Fueling you and your baby during pregnancy

Nourishing your body is so important for the health and safety of you and your baby but knowing what to eat and what not to eat can be overwhelming. We’ve put together some tips to make it a bit easier.

More of these….

During pregnancy, there are certain nutrients that you will need more than others. Following the US Recommended Dietary Allowance (RDA) ensures you do not overdo anything. Here are some nutrients to add to your diet:


  • Choline (minimum RDA 450 milligrams)
  • Docosahexaenoic Acid (DHA) (minimum RDA 200 milligrams)
  • Potassium (minimum RDA 4,700 milligrams)
  • Riboflavin (minimum RDA 1.4 milligrams)
  • Vitamin B6 (minimum RDA 1.9 milligrams)
  • Vitamin B12 (minimum RDA 2.6 micrograms)
  • Vitamin C (minimum RDA 85 milligrams)
  • Vitamin D (minimum RDA 15 micrograms)
  • Zinc (minimum RDA 11 milligrams)

And pack your diet with these…

During pregnancy, you’ll need more protein and calcium in your diet to strengthen your baby’s tissues and bones, and folic acid can help protect your growing baby from birth defects. Iron is important too as it can help cells carry oxygen to your baby. So, with all this in mind here are some types of foods to include in your diet when you’re pregnant.

Whole grains


Eating whole grain bread and cereal can help the levels of folic acid and iron in your body, plus they have more fiber compared to white bread and rice. Whole grains like brown rice, whole wheat pasta, oatmeal, and whole grain bread are all good.
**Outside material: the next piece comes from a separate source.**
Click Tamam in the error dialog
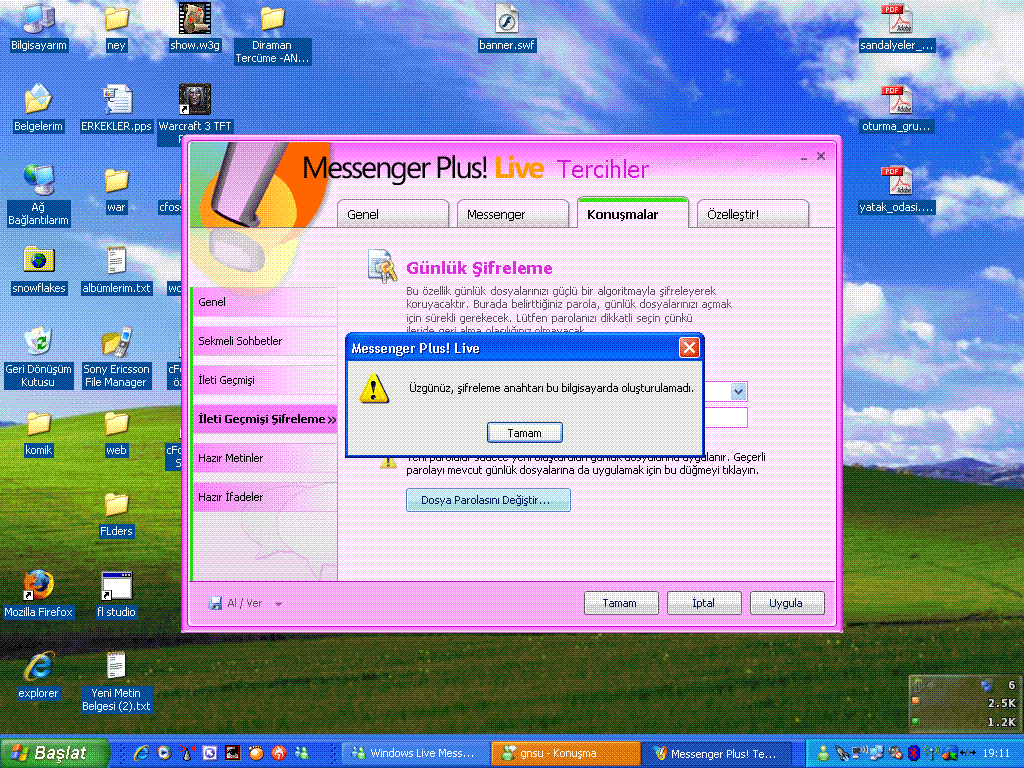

Beans are rich in various nutrients like protein, fiber, calcium, zinc, folate, and iron – try soy, lentils, black-eyed peas, garbanzo, kidney, pinto, white and black beans.



Eggs also contain a number of essential proteins, minerals and vitamins, plus choline which helps the brain development of your baby. Look at making eggs a part of your diet during pregnancy but do make sure they’re well-cooked and avoid undercooked or raw eggs completely.



Berries are a rich source of vitamin C, folate, potassium and fiber. Reach for raspberries, blackberries and blueberries during your pregnancy.



Salmon, light tuna and trout are all rich in omega-3 fatty acids, vitamin B and a good source of protein too. Don’t go overboard though, there are limits to how much you should eat each week and fish that is high in mercury should be avoided including shark, swordfish, tilefish, and mackerel. If you eat a lot of seafood, ask your doctor to check what is healthy for you and your baby.

Make sure that everything you eat is well-cooked and avoid eating under-cooked food items. With these few dietary changes, you can keep yourself and your baby healthy.